La meilleure façon de garder son originalité consiste peut-être à avancer masqué : en rassurant dans un premier temps le plus grand nombre sur l’emballage avant de le prendre par la main pour mieux le préparer aux audaces du contenu. La bande annonce, le sujet et le casting d’Enorme n’ont ainsi rien de particulièrement atypique. Le potentiel humoristique de la grossesse est essoré depuis longtemps, et l’idée de l’inversion (Monsieur et sa couvade, Mme et son égoïsme aux antipodes de la parentalité) est au cœur même du dispositif de la comédie.
Sur ce plan, Sophie Letourneur joue dans un cadre dont elle respecte la majorité des codes, et parvient à livrer un film de bonne facture. La distribution, sans surprise, est excellente, le scénario se laissant volontairement, dans toute sa première partie, littéralement dévorer par Jonathan Cohen, dont on ne se lasse jamais. Polyglotte mal assuré, vivant sa vie par procuration, il prend, avant même la question de la grossesse, la place traditionnellement dévolue à l’assistante avec un fougue et un naturel savoureux. Le comique de l’inversion ne réside pas seulement dans le plaisir de l’originalité, mais questionne évidemment en retour les normes, comme lorsqu’il « détend » sa femme entièrement rivée à sa carrière. Cohen est de tout les plans, et sait exploiter le décalage qui prend en charge tous les clichés inhérents à la femme en période de grossesse sans qu’on ne se questionne jamais réellement sur la question du genre : dans le couple imaginé par Letourneur, les pôles sont simplement interchangeables, et la thématique réelle est celle d’un équilibre fondé sur la satisfaction de deux déséquilibrés, miroir à peine déformé du réel, avant une reconquête progressive de la femme, incarnée par une Marina Foïs elle aussi impeccable.

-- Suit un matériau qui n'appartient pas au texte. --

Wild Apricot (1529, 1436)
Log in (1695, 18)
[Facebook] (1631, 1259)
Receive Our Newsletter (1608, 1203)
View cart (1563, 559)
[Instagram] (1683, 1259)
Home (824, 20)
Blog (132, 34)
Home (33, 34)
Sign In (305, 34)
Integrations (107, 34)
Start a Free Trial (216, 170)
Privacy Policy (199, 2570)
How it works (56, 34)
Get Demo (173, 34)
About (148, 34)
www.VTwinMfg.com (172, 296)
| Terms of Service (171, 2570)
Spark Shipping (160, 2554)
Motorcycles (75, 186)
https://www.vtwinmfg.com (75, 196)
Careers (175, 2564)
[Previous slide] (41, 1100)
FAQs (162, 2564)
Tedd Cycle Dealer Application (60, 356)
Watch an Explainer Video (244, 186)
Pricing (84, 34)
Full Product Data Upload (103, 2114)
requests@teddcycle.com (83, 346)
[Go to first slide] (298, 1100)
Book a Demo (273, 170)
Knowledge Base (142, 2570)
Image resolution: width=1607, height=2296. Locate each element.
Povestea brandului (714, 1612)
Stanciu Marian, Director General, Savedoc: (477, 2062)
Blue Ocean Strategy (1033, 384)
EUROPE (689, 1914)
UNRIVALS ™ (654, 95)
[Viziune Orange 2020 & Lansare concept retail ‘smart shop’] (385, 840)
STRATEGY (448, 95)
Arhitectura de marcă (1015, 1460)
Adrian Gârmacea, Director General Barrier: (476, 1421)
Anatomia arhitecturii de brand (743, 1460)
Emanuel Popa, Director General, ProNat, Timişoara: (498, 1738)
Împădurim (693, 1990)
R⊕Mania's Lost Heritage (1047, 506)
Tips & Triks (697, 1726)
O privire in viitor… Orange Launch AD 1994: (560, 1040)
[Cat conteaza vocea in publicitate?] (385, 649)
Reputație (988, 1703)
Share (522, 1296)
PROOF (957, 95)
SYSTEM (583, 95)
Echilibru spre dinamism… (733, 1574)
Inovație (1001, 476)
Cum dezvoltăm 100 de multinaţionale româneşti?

Cette lecture avisée est valable pour tous les éléments de la comédie : sans jamais quitter le terreau le plus conventionnel (le matériel à acheter, les injonctions sanitaires, les cours de préparation), Sophie Letourneur instille en permanence quelques pas de côté dans des directions a priori opposées : un grotesque manifeste (le travail sur le son, un aspect cartoonesque dans la taille prise par le ventre ou les scènes de sexe) et une réflexion en sourdine sur les représentations, les statuts (papa poule/working girl), la manipulation, la dévoration ou la soumission consentie à l’autre. Trouver sa place, c’est toujours jouer un rôle qui, semble-t-il, s’arrache sur une scène qui pourrait bien se passer de vous.
A cette rythmique à double tempo s’ajoute enfin un programme esthétique tout à fait singulier, répondant aux exigences d’authenticité de la réalisatrice. Ayant tourné pendant plus d’un an dans une maternité un matériau documentaire, elle a ensuite convoqué les comédiens pour jouer en contrechamp tout ce qui relevait de la fiction. Le monde de la musique ou de l’hôpital sont ainsi en prises de vues réelles, tout comme la scène, si longue et réaliste, de l’accouchement. Un dispositif qui complexifie encore la partition, et explique que tout le personnel médical soit aussi criant de vérité. En leur imposant la singularité outrancière de ces personnages hors-norme, Sophie Letourneur travaille autant le décalage comique qu’elle rend un hommage très sincère à cette armée discrète et permanente.